473 Mich 63; 701 NW2d 684 (2005).
Bean v McFarland, 280 Mich 19, 21; 273 NW 332 (1937).
Lothian v Detroit, 414 Mich 160, 166-167; 324 NW2d 9 (1982).
402 Mich 348, 359; 262 NW2d 653 (1978).
The majority claims that § 5869 cannot save plaintiffs claim because the statutory law has not changed since 1986. This fact is irrelevant. Section 5869 states that “[a]ll actions and rights shall be governed and determined according to the law under which the right accrued....” This section is not confined to statutory provisions. Rather, § 5869 includes all law. It is well established that the law includes the common law. E.g., People v Blume, 443 Mich 476, 480 n 7; 505 NW2d 843 (1993); Myers v Genesee Co Auditor, 375 Mich 1, 7; 133 NW2d 190 (1965); Const 1963, art 3, § 7. Because it is clear that this Court recognized a common-law discovery rule in 1986, § 5869 requires that the discovery rule be applied to plaintiffs case. And because § 5869 requires application of the discovery rule, the majority’s discussion about retroactive versus prospective application of decisions by this Court is misplaced.

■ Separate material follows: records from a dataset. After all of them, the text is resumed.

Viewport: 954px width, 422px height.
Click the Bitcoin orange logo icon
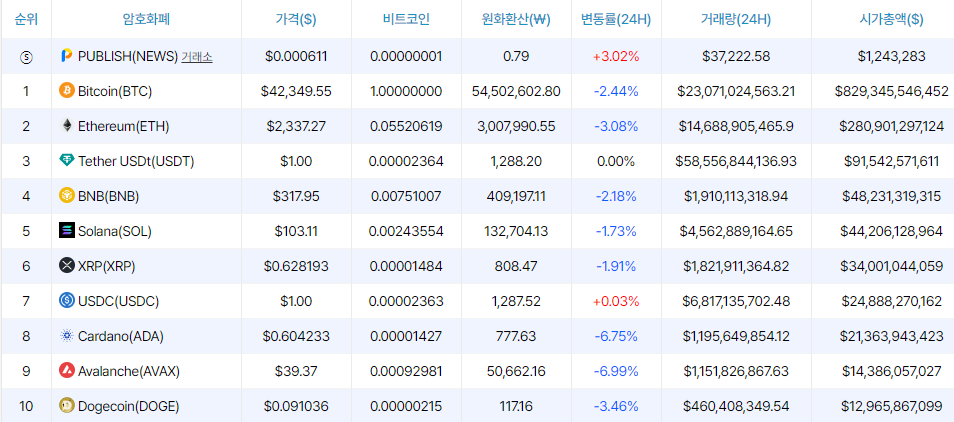[x=67, y=91]
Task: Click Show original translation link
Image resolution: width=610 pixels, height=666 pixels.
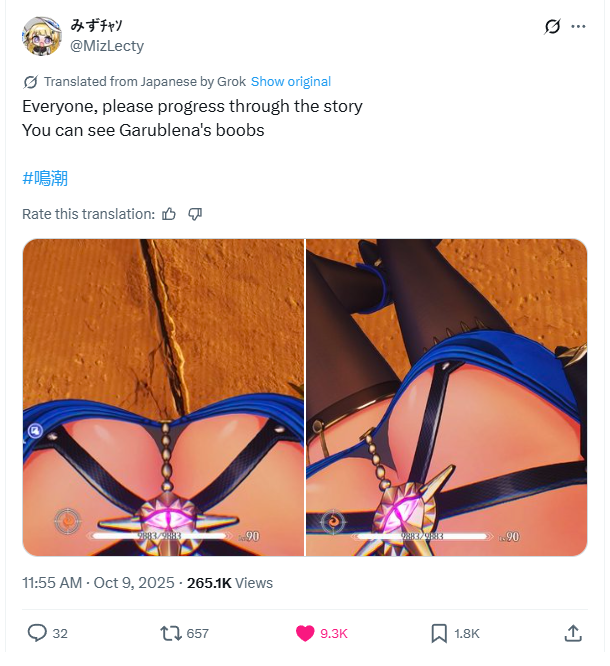Action: pos(291,82)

The majority also claims that I present no authority or explanation for why the discovery rule is applicable. Ante at 400. In fact, I have made such a presentation. I will recap it here: MCL 600.5869 states that all actions shall be governed by the law as it existed when the claim accrued. The majority asserts that the claim in this case accrued in 1986. In 1986, this Court recognized the common-law discovery rule. Therefore, the discovery rule was the law of the land at the time the claim accrued. Accordingly, § 5869 requires us to apply the common-law discovery rule to plaintiffs claim. As I think is obvious, the authority I cite as requiring application of the discovery rule is § 5869.